Top of DATA UNDER STUDY
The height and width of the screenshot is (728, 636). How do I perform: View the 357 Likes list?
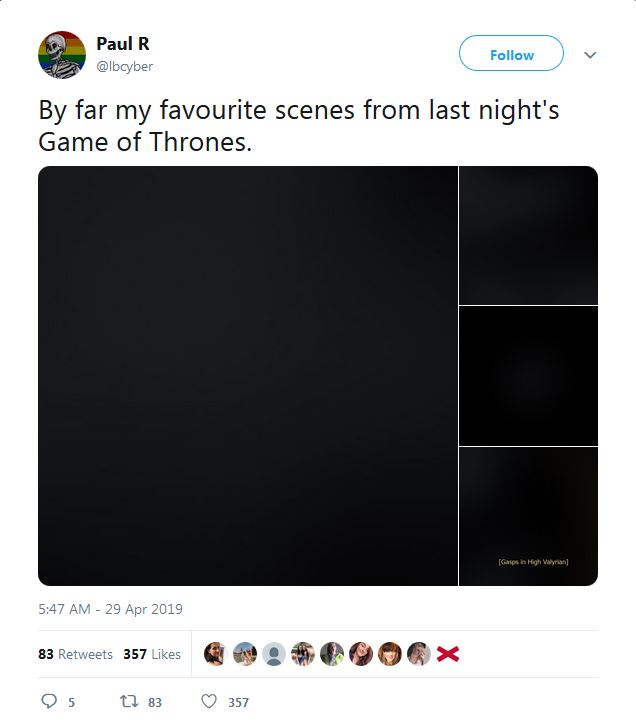click(x=152, y=654)
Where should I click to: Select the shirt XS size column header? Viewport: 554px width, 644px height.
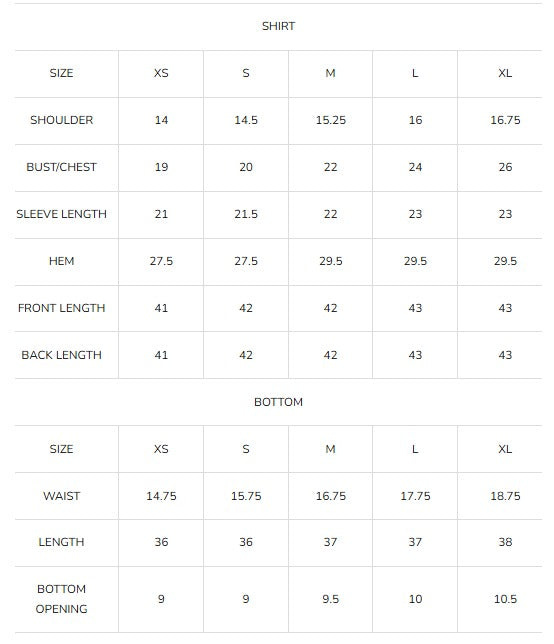click(161, 73)
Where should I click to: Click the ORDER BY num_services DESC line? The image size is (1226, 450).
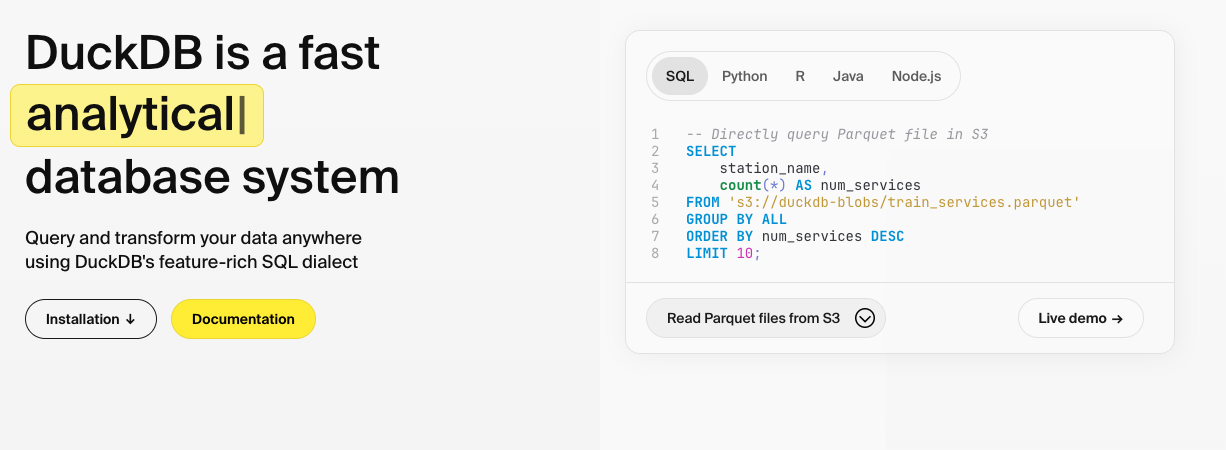794,236
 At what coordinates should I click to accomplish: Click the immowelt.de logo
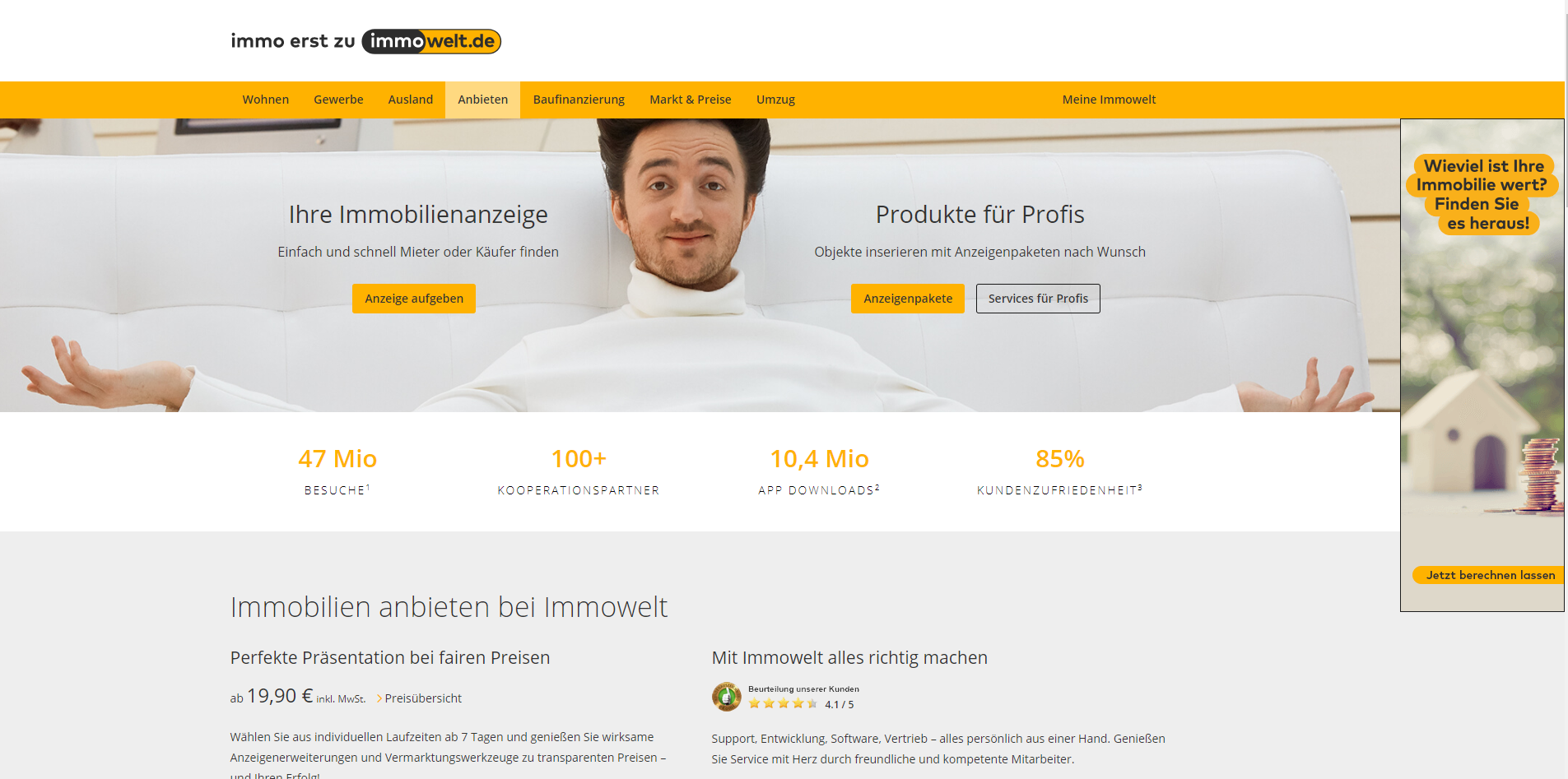[x=365, y=41]
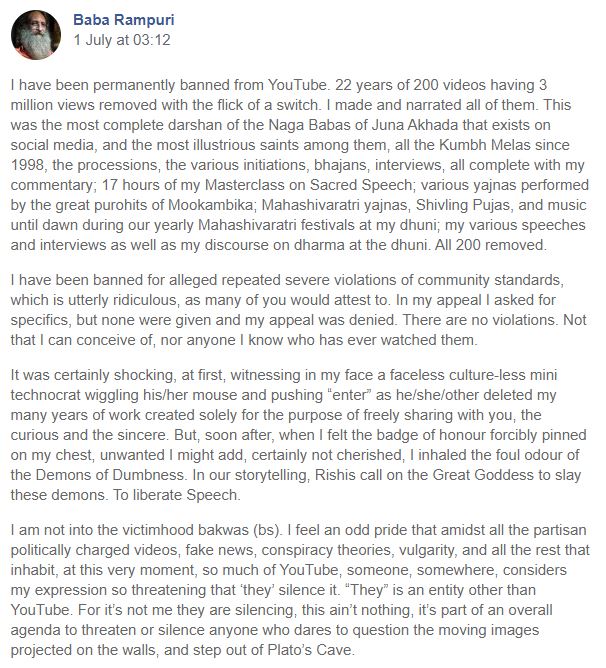The width and height of the screenshot is (606, 668).
Task: Click the words 'community standards'
Action: pos(490,280)
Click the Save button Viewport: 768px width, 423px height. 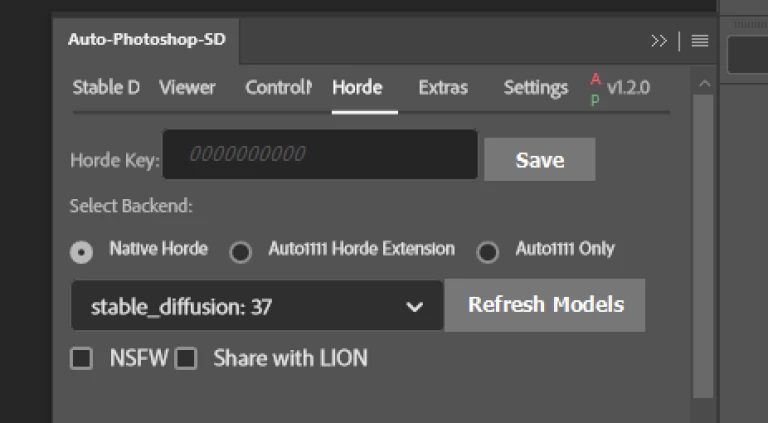(540, 160)
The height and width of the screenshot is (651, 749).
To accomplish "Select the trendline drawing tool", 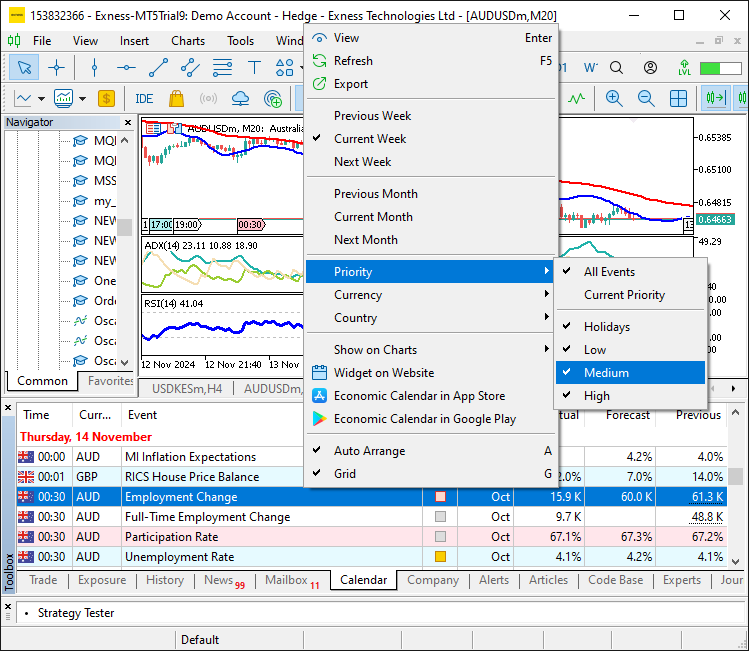I will click(158, 68).
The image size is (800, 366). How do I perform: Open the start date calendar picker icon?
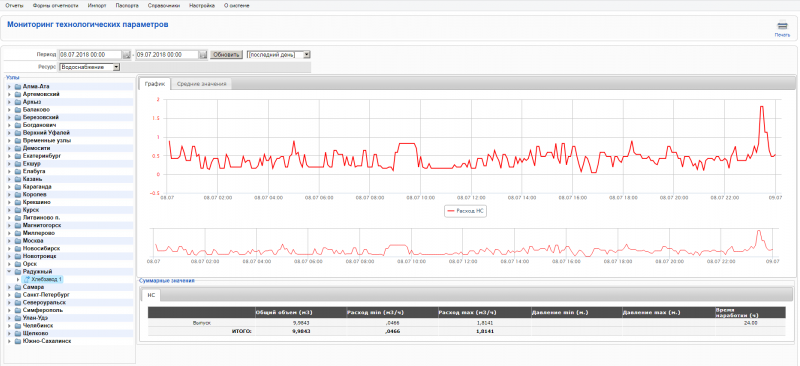126,55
Bottom of DATA UNDER STUDY
**PROBLEM REQUIREMENTS**
Your copy must start at the line that holds "The image size is (800, 366)." and end at the last line of the data, both included; it must contain no pictures.

**ANSWER TO THE PROBLEM**
The image size is (800, 366). How do I perform: Open the start date calendar picker icon?
126,55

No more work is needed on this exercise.